Legge Severino, Renzi: “Non facciamo leggi ad personam” – “Il tempo delle leggi ad personam è finito. Noi non le facciamo" afferma poi Renzi a proposito delle questioni legate alla sospensione del neo eletto presidente della Regione Campania Vincenzo De Luca. "Andare oggi a modificare la legge Severino sarebbe una legge ad personam". E ha aggiunto: "C'è una contraddizione della quale il Pd deve farsi carico". Il premier ha poi definito "imbarazzante" lo scontro tra lo stesso De Luca e la presidente della commissione parlamentare Antimafia Rosy Bindi.

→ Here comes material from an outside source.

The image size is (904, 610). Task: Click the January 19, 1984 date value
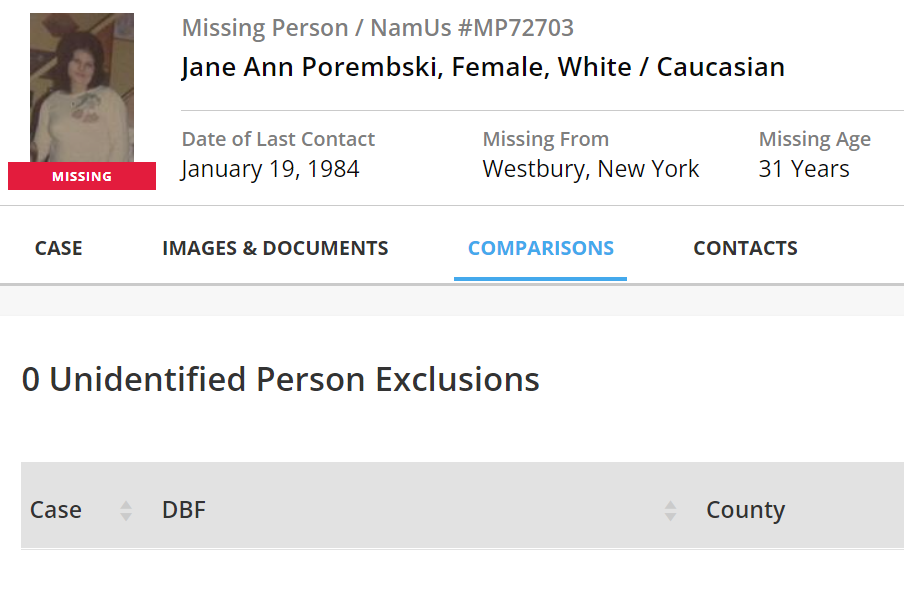point(270,169)
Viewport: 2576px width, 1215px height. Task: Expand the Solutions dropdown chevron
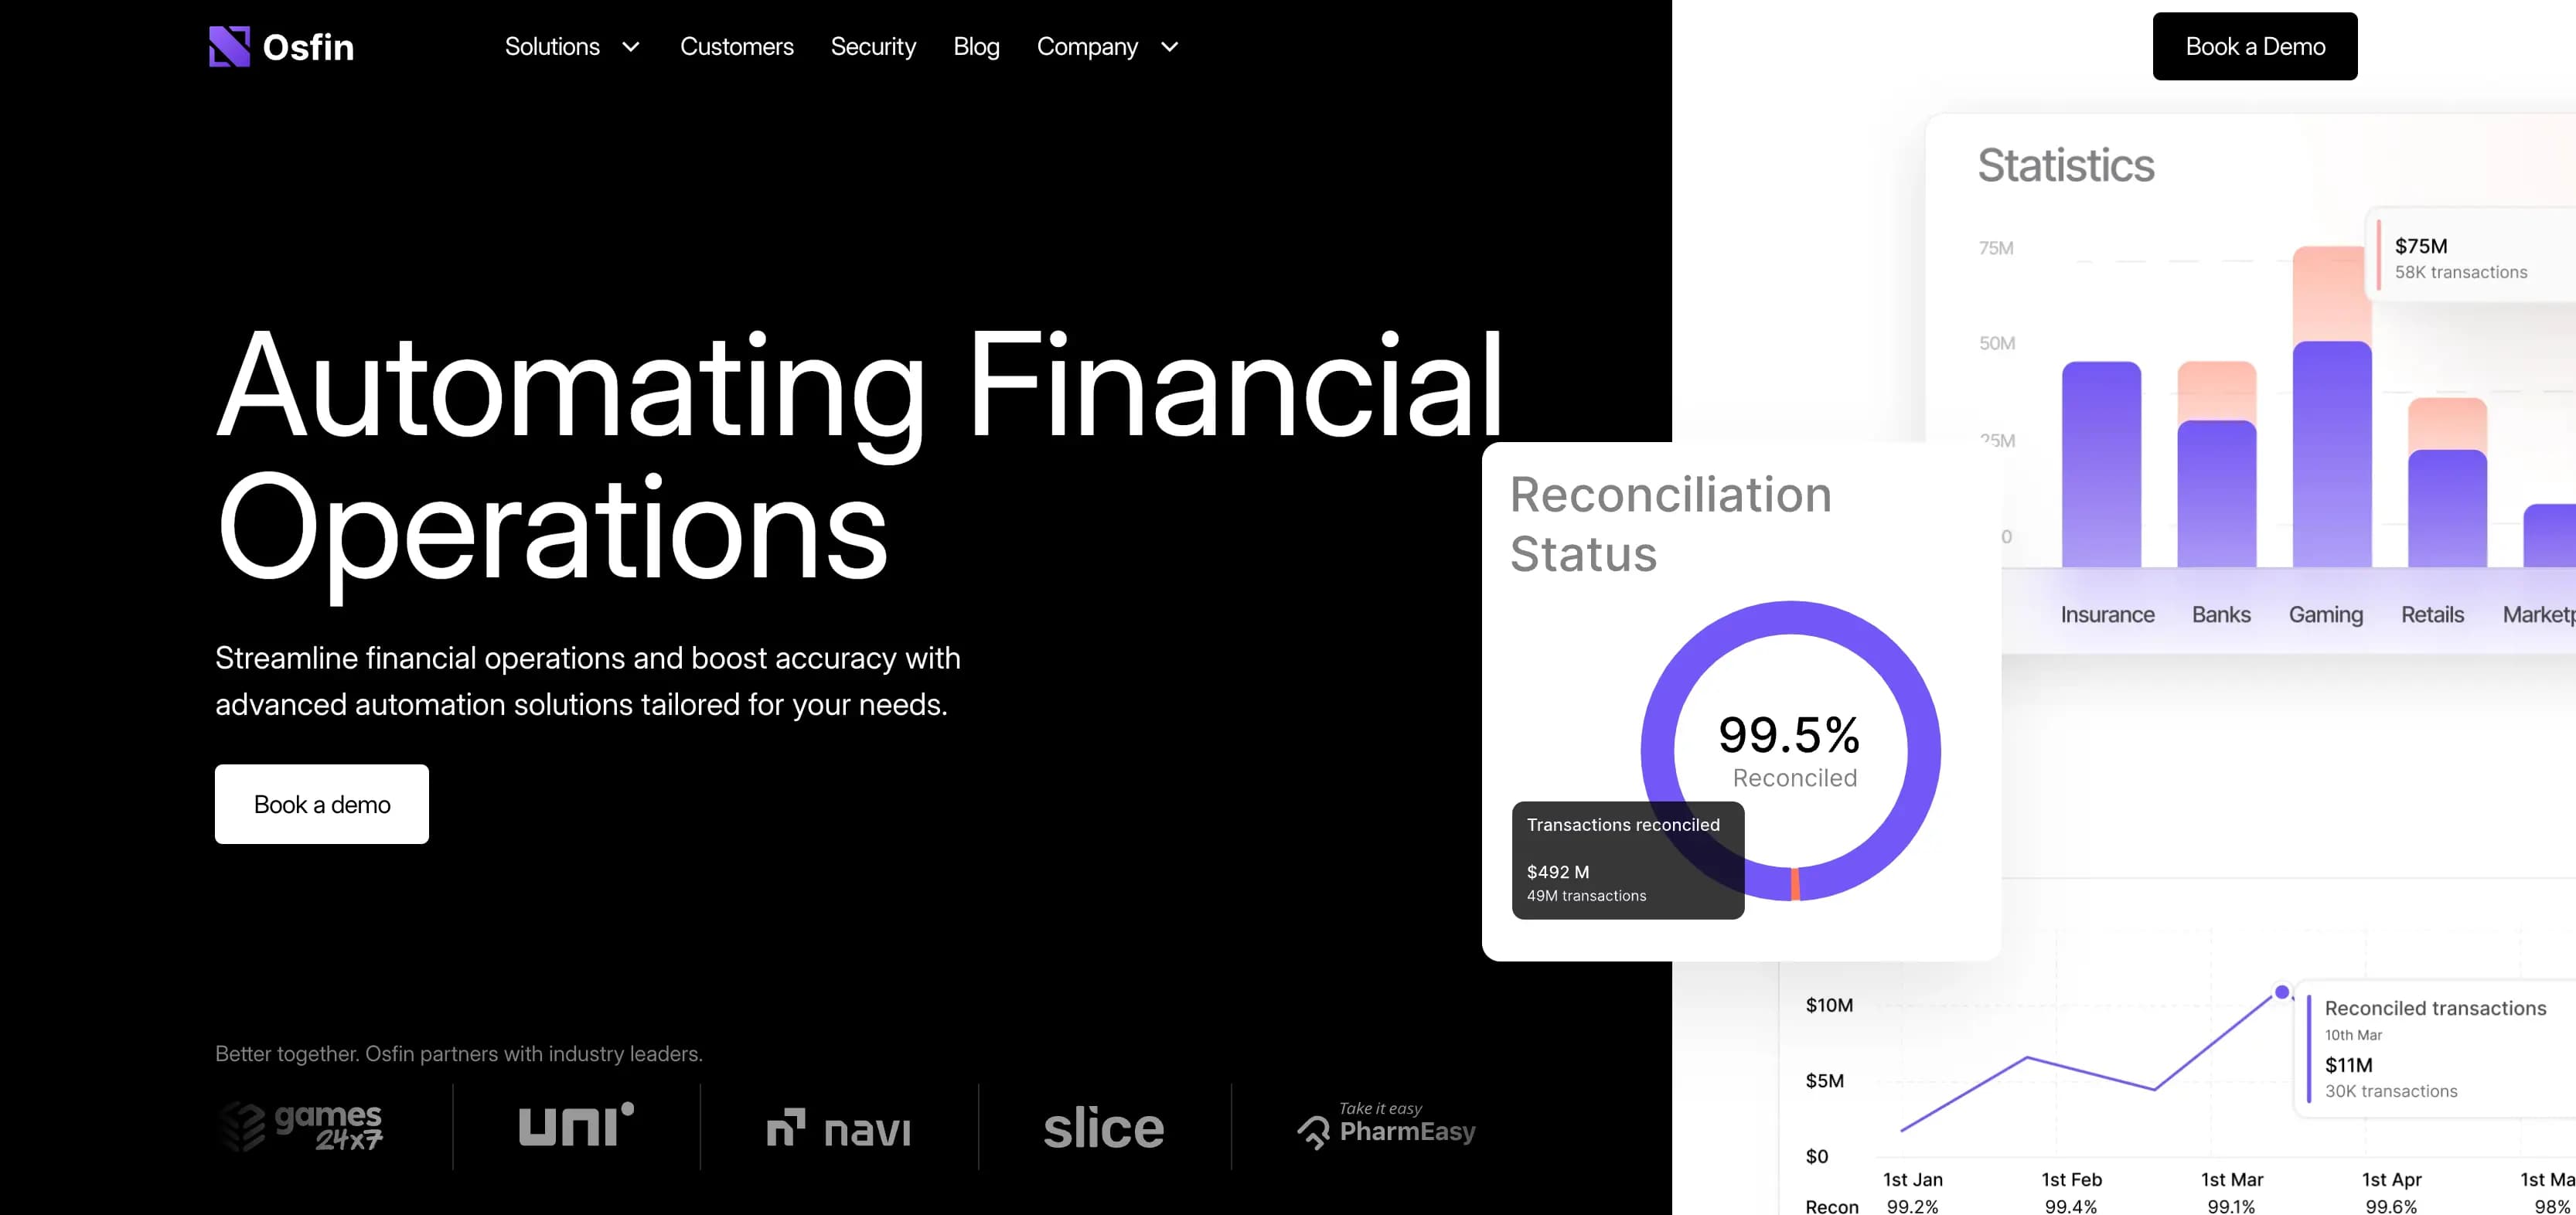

Mafia Capitale, Renzi: “Mai dimissioni per avviso di garanzia” - Tra i temi toccati anche Mafia Capitale. "La politica gregaria del malaffare? Sono totalmente d'accordo, non c'è ombra di dubbio. In questi anni la politica non ha toccato palla: quando andava bene i tecnici hanno governato, quando le cose andavano male si è permesso ai ladri di rubare. Ma c'è una differenza tra giustizialismo e giustizia, non sono tutti uguali". Renzi ha poi sottolineato: “Marino e Zingaretti sono completamente altro rispetto alla cricca". "Bisogna riconoscere i colpevoli veri, per troppo tempo si è sparato sul mucchio" (VIDEO). E ha ammonito: “Chi è stato condannato deve uscire definitivamente dalla politica". Ma parlando del sottosegretario Castiglione, indagato dalla Procura di Catania per l'appalto per la gestione del Cara di Mineo, ha precisato: "Io ho anche un padre indagato a Genova. Se ragiono su avvisi di garanzia i miei figli non avrebbero dovuto vedere il nonno. Ho 5 sottosegretari indagati io credo che un cittadino è innocente fino a prova contraria. Non chiederò mai le dimissioni per un avviso di garanzia" .



Renzi: “Lotta a dissesto idrogeologico non ha colore politico” - Nel lungo intervento anche la lotta al dissesto idrogeologico che per Renzi "non ha colore politico". Il premier ha poi confermato che si recherà al cantiere del Bisagno a Genova con il neo governatore Giovanni Toti". "I lavori - ha aggiunto – devono andare avanti".